→ **What is required**:
Set every record down again, identical to the original.

→ **Exercise materials**:
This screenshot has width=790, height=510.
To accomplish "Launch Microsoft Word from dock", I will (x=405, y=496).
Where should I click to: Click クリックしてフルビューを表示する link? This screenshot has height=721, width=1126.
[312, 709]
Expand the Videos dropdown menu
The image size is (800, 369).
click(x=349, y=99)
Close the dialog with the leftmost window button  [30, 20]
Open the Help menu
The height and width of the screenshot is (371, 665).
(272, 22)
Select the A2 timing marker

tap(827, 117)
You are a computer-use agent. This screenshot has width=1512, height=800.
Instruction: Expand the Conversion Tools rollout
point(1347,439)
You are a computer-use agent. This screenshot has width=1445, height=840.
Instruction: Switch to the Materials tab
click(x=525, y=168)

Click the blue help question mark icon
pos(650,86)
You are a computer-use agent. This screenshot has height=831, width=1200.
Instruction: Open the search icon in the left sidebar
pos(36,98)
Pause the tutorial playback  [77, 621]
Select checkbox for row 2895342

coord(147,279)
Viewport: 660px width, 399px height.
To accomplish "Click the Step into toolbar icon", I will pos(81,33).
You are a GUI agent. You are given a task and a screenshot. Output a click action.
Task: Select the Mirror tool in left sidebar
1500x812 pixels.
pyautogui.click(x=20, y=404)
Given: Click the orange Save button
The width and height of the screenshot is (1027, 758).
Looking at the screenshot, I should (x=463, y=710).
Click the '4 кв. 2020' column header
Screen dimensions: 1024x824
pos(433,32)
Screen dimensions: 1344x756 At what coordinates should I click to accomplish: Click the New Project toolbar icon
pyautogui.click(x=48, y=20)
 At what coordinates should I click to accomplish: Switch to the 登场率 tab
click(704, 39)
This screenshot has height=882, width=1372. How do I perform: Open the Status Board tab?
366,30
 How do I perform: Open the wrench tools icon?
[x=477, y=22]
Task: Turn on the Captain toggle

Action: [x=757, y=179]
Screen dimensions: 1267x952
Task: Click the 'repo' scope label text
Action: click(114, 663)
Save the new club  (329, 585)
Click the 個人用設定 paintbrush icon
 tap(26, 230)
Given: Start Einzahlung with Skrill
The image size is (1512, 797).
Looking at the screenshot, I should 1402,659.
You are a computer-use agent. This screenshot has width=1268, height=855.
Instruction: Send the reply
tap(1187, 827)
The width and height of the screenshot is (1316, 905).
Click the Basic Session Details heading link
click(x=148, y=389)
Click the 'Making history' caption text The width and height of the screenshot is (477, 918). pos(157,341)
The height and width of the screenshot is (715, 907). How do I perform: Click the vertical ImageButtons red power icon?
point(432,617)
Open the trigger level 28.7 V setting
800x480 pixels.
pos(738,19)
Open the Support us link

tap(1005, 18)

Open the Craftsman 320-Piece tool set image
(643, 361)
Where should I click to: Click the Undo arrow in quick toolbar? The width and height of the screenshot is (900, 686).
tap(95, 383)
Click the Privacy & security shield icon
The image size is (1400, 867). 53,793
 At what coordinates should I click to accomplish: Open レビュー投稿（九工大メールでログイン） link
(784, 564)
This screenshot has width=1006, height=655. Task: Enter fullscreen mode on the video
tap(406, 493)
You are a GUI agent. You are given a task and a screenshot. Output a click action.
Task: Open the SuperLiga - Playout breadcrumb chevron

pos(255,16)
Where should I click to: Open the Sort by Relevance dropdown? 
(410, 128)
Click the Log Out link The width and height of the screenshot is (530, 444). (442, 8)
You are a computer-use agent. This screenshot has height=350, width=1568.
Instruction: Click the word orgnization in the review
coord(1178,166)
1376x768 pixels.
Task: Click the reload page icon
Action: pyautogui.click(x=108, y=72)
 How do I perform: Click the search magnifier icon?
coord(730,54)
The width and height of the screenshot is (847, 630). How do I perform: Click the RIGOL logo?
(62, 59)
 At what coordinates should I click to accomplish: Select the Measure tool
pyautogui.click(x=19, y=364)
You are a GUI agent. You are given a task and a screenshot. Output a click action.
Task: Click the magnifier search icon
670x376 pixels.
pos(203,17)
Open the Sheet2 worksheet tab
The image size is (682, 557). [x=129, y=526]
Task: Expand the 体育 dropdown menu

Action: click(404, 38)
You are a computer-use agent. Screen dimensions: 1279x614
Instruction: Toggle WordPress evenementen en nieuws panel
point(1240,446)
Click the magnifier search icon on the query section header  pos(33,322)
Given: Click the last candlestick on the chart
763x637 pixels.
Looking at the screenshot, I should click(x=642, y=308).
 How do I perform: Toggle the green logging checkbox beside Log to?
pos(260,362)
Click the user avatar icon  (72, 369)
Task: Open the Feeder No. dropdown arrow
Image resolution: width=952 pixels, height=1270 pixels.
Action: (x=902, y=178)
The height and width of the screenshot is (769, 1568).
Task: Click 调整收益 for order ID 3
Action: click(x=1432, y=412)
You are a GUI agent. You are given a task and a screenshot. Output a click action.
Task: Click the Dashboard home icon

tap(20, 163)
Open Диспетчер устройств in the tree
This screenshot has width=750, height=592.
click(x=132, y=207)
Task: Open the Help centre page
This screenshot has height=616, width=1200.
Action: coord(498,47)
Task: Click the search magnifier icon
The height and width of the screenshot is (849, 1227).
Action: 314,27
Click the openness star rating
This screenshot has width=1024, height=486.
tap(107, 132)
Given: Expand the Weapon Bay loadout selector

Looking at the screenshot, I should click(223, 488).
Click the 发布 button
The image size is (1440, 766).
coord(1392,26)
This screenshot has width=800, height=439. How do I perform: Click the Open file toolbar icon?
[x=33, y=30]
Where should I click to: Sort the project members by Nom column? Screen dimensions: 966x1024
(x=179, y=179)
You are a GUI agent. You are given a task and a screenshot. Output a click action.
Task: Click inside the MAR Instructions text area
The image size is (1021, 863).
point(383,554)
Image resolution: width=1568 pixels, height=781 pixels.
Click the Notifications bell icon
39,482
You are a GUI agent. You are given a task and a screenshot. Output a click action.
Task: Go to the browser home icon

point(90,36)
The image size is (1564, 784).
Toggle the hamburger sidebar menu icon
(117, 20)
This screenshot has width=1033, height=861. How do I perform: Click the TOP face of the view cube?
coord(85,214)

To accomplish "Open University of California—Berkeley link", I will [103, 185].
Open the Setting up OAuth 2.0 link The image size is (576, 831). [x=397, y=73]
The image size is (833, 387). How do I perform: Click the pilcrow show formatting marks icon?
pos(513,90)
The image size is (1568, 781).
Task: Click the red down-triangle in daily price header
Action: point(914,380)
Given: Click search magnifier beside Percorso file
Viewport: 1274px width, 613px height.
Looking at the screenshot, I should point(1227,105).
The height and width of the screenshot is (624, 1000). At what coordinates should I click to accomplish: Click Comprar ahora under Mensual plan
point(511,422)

→ **Answer below**:
This screenshot has width=790, height=510.
To accomplish "Launch Microsoft Word from dock", I will (x=405, y=496).
Where should I click to: Click クリックしてフルビューを表示する link? This screenshot has height=721, width=1126.
[312, 709]
Expand the Videos dropdown menu
The image size is (800, 369).
click(x=349, y=99)
Close the dialog with the leftmost window button  [30, 20]
Open the Help menu
The height and width of the screenshot is (371, 665).
(272, 22)
Select the A2 timing marker

tap(827, 117)
You are a computer-use agent. This screenshot has width=1512, height=800.
Instruction: Expand the Conversion Tools rollout
point(1347,439)
You are a computer-use agent. This screenshot has width=1445, height=840.
Instruction: Switch to the Materials tab
click(x=525, y=168)

Click the blue help question mark icon
pos(650,86)
You are a computer-use agent. This screenshot has height=831, width=1200.
Instruction: Open the search icon in the left sidebar
pos(36,98)
Pause the tutorial playback  [77, 621]
Select checkbox for row 2895342

coord(147,279)
Viewport: 660px width, 399px height.
To accomplish "Click the Step into toolbar icon", I will pos(81,33).
You are a GUI agent. You are given a task and a screenshot. Output a click action.
Task: Select the Mirror tool in left sidebar
1500x812 pixels.
pyautogui.click(x=20, y=404)
Given: Click the orange Save button
The width and height of the screenshot is (1027, 758).
Looking at the screenshot, I should (x=463, y=710).
Click the '4 кв. 2020' column header
Screen dimensions: 1024x824
pos(433,32)
Screen dimensions: 1344x756 At what coordinates should I click to accomplish: Click the New Project toolbar icon
pyautogui.click(x=48, y=20)
 At what coordinates should I click to accomplish: Switch to the 登场率 tab
click(704, 39)
This screenshot has height=882, width=1372. How do I perform: Open the Status Board tab?
366,30
 How do I perform: Open the wrench tools icon?
[x=477, y=22]
Task: Turn on the Captain toggle

Action: [x=757, y=179]
Screen dimensions: 1267x952
Task: Click the 'repo' scope label text
Action: click(114, 663)
Save the new club  (329, 585)
Click the 個人用設定 paintbrush icon
 tap(26, 230)
Given: Start Einzahlung with Skrill
The image size is (1512, 797).
Looking at the screenshot, I should 1402,659.
You are a computer-use agent. This screenshot has width=1268, height=855.
Instruction: Send the reply
tap(1187, 827)
The width and height of the screenshot is (1316, 905).
Click the Basic Session Details heading link
click(x=148, y=389)
Click the 'Making history' caption text The width and height of the screenshot is (477, 918). pos(157,341)
The height and width of the screenshot is (715, 907). How do I perform: Click the vertical ImageButtons red power icon?
point(432,617)
Open the trigger level 28.7 V setting
800x480 pixels.
pos(738,19)
Open the Support us link

tap(1005, 18)

Open the Craftsman 320-Piece tool set image
(643, 361)
Where should I click to: Click the Undo arrow in quick toolbar? The width and height of the screenshot is (900, 686).
tap(95, 383)
Click the Privacy & security shield icon
The image size is (1400, 867). 53,793
 At what coordinates should I click to accomplish: Open レビュー投稿（九工大メールでログイン） link
(784, 564)
This screenshot has width=1006, height=655. Task: Enter fullscreen mode on the video
tap(406, 493)
You are a GUI agent. You are given a task and a screenshot. Output a click action.
Task: Open the SuperLiga - Playout breadcrumb chevron

pos(255,16)
Where should I click to: Open the Sort by Relevance dropdown? 
(410, 128)
Click the Log Out link The width and height of the screenshot is (530, 444). (442, 8)
You are a computer-use agent. This screenshot has height=350, width=1568.
Instruction: Click the word orgnization in the review
coord(1178,166)
1376x768 pixels.
Task: Click the reload page icon
Action: pyautogui.click(x=108, y=72)
 How do I perform: Click the search magnifier icon?
coord(730,54)
The width and height of the screenshot is (847, 630). How do I perform: Click the RIGOL logo?
(62, 59)
 At what coordinates should I click to accomplish: Select the Measure tool
pyautogui.click(x=19, y=364)
You are a GUI agent. You are given a task and a screenshot. Output a click action.
Task: Click the magnifier search icon
670x376 pixels.
pos(203,17)
Open the Sheet2 worksheet tab
The image size is (682, 557). [x=129, y=526]
Task: Expand the 体育 dropdown menu

Action: click(404, 38)
You are a computer-use agent. Screen dimensions: 1279x614
Instruction: Toggle WordPress evenementen en nieuws panel
point(1240,446)
Click the magnifier search icon on the query section header  pos(33,322)
Given: Click the last candlestick on the chart
763x637 pixels.
Looking at the screenshot, I should click(x=642, y=308).
 How do I perform: Toggle the green logging checkbox beside Log to?
pos(260,362)
Click the user avatar icon  (72, 369)
Task: Open the Feeder No. dropdown arrow
Image resolution: width=952 pixels, height=1270 pixels.
Action: (x=902, y=178)
The height and width of the screenshot is (769, 1568).
Task: Click 调整收益 for order ID 3
Action: click(x=1432, y=412)
You are a GUI agent. You are given a task and a screenshot. Output a click action.
Task: Click the Dashboard home icon

tap(20, 163)
Open Диспетчер устройств in the tree
This screenshot has width=750, height=592.
click(x=132, y=207)
Task: Open the Help centre page
This screenshot has height=616, width=1200.
Action: coord(498,47)
Task: Click the search magnifier icon
The height and width of the screenshot is (849, 1227).
Action: 314,27
Click the openness star rating
This screenshot has width=1024, height=486.
tap(107, 132)
Given: Expand the Weapon Bay loadout selector

Looking at the screenshot, I should click(223, 488).
Click the 发布 button
The image size is (1440, 766).
coord(1392,26)
This screenshot has width=800, height=439. How do I perform: Click the Open file toolbar icon?
[x=33, y=30]
Where should I click to: Sort the project members by Nom column? Screen dimensions: 966x1024
(x=179, y=179)
You are a GUI agent. You are given a task and a screenshot. Output a click action.
Task: Click inside the MAR Instructions text area
The image size is (1021, 863).
point(383,554)
Image resolution: width=1568 pixels, height=781 pixels.
Click the Notifications bell icon
39,482
You are a GUI agent. You are given a task and a screenshot. Output a click action.
Task: Go to the browser home icon

point(90,36)
The image size is (1564, 784).
Toggle the hamburger sidebar menu icon
(117, 20)
This screenshot has width=1033, height=861. How do I perform: Click the TOP face of the view cube?
coord(85,214)

To accomplish "Open University of California—Berkeley link", I will [103, 185].
Open the Setting up OAuth 2.0 link The image size is (576, 831). [x=397, y=73]
The image size is (833, 387). How do I perform: Click the pilcrow show formatting marks icon?
pos(513,90)
The image size is (1568, 781).
Task: Click the red down-triangle in daily price header
Action: point(914,380)
Given: Click search magnifier beside Percorso file
Viewport: 1274px width, 613px height.
Looking at the screenshot, I should point(1227,105).
The height and width of the screenshot is (624, 1000). At what coordinates should I click to accomplish: Click Comprar ahora under Mensual plan
point(511,422)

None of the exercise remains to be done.